[Material to process]
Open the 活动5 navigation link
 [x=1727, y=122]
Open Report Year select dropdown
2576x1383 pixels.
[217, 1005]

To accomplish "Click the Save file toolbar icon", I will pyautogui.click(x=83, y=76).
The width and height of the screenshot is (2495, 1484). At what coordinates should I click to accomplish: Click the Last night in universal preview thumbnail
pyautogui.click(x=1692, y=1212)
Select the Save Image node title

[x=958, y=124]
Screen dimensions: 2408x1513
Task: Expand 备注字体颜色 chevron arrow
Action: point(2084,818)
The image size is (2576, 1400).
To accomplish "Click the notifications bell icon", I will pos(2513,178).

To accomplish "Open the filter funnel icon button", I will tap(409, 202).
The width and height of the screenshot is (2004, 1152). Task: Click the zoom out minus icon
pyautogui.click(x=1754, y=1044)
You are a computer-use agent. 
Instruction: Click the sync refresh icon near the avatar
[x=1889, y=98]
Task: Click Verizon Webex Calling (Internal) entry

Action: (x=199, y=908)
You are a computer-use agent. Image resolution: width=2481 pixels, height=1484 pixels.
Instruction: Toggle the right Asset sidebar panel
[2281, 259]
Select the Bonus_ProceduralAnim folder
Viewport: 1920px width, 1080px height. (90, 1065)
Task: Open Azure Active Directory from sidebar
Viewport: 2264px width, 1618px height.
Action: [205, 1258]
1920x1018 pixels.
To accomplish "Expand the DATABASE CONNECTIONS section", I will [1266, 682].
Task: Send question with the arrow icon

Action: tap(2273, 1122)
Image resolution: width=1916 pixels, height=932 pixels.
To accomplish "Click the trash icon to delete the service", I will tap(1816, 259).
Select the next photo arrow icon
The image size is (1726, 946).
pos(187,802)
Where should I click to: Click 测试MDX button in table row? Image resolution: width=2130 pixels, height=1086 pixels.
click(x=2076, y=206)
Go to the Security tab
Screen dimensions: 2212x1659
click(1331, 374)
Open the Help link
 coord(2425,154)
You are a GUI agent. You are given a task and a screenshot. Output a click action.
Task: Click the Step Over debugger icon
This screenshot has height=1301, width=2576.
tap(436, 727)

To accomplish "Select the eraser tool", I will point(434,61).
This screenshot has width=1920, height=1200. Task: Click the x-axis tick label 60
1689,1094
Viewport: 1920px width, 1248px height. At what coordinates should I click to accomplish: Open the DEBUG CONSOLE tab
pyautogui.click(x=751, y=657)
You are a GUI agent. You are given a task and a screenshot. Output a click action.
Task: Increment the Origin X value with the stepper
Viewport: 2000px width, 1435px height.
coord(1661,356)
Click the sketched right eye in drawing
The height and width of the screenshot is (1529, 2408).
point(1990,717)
[/Material to process]
• [Work required]
Pull every line with the word "agent" from the data.

• [Expected output]
You are a computer-use agent. 
You are a computer-use agent. Image resolution: width=2481 pixels, height=1484 pixels.
You are a GUI agent. You are given a task and a screenshot. Output a click action.
You are a GUI agent. You are given a task and a screenshot. Output a click action.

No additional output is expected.